Encadré: Que se passe-t-il au Trésor public ?

Certains documents provenant des services du Trésor public à propos des prêts sans intérêts consentis à certains membres du gouvernement et autres présidents d’institutions amènent à se poser des questions sur le sérieux et la rigueur dans le travail fait au sein de cette importante institution de la République. Manifestement, il n’y a pas eu du sérieux dans la confection de la liste des personnalités transmise, par les services du Trésor public, à la Commission d’enquête parlementaire du CNT, en tant que débiteurs à l’Etat, à la date du 31 décembre 2014. Suite à la publication de cette liste dans notre dernier numéro, nous avons été approchés par certaines personnes concernées.

Preuves à l’appui, les intéressés disent avoir remboursé l’intégralité de leurs prêts, depuis plusieurs années pour certains. C’est le cas de cet ancien ministre, Raymond Edouard Ouédraogo, qui nous a fourni son attestation de payement datant d’août 2008 et signée par l’agent comptable central du Trésor, à travers laquelle attestation, le signataire atteste que l’intéressé « a intégralement soldé son compte de prêt… ». Pourtant, son nom trône sur la liste des débiteurs, dressée par les services du même Trésor public en 2015, soit plus de 7 ans après.

Il en est de même pour l’ancien ministre des Enseignements, Moussa Ouattara, qui a fait les preuves de ce qu’il a soldé tous ses comptes sur ce point.
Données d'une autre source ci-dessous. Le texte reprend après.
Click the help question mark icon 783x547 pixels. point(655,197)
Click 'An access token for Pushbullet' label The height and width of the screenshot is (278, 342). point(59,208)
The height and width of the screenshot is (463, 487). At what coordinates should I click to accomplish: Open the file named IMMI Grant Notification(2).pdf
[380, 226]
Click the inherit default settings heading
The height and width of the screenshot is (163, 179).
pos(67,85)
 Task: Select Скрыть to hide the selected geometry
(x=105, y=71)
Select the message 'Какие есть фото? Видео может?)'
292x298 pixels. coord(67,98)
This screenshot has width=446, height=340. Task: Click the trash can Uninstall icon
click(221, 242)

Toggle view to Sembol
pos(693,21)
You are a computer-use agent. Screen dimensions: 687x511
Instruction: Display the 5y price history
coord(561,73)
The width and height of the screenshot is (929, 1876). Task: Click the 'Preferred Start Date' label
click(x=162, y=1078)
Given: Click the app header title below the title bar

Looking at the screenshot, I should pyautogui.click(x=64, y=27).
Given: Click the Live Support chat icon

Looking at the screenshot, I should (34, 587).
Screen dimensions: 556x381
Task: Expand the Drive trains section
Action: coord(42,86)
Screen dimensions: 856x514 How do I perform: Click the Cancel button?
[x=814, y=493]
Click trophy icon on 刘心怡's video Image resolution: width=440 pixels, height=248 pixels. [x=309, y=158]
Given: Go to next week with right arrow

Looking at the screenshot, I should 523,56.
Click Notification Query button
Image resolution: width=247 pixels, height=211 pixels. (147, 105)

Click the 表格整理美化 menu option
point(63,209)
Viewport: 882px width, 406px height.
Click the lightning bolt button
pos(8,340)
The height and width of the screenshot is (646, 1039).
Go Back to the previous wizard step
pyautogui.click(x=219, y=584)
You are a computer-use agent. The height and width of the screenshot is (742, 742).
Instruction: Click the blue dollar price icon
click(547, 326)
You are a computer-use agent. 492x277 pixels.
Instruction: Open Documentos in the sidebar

Quant à l’ancien ministre délégué chargé de l’alphabétisation, Ousséni Tamboura, actuellement député à l’Assemblée nationale, il nous a fait parvenir un lot de documents faisant état d’un contentieux qui l’oppose à l’Etat au sujet de son salaire, du temps où il était au gouvernement. L’intéressé reproche à l’Etat de l’avoir privé d’une partie de son salaire. Ce contentieux serait à la base du non-remboursement de son prêt, puisque le manque à gagner couvre largement ce qu’il doit.  L’affaire est en Justice.

Un autre cas tout aussi incompréhensible concerne l’ancien président de la CENI, Barthélémy Kéré, dont le nom figure sur la liste confectionnée en 2015, alors que ses échéances couraient jusqu’au 31 décembre 2016. Mieux, l’intéressé a même soldé son compte plusieurs mois avant la date prévue pour la dernière échéance. Pendant ce temps, il est présenté comme un mauvais payeur. Comment comprendre de pareilles incohérences dans une institution aussi sensible que le Trésor public ? Où sont passées la rigueur et la minutie si chères aux financiers, reconnus généralement comme très tatillons dans l’exercice de leurs fonctions ? On aurait pu considérer qu’il s’agit d’erreur inhérente à toute œuvre humaine s’il s’agissait d’un cas isolé. Mais le nombre de cas amène à s’interroger sur la rigueur dans le travail au sein de l’institution. Et au-delà de ces cas, on pourrait s’interroger sur la sécurité et la gestion qui est faite des ressources nationales par celle-ci.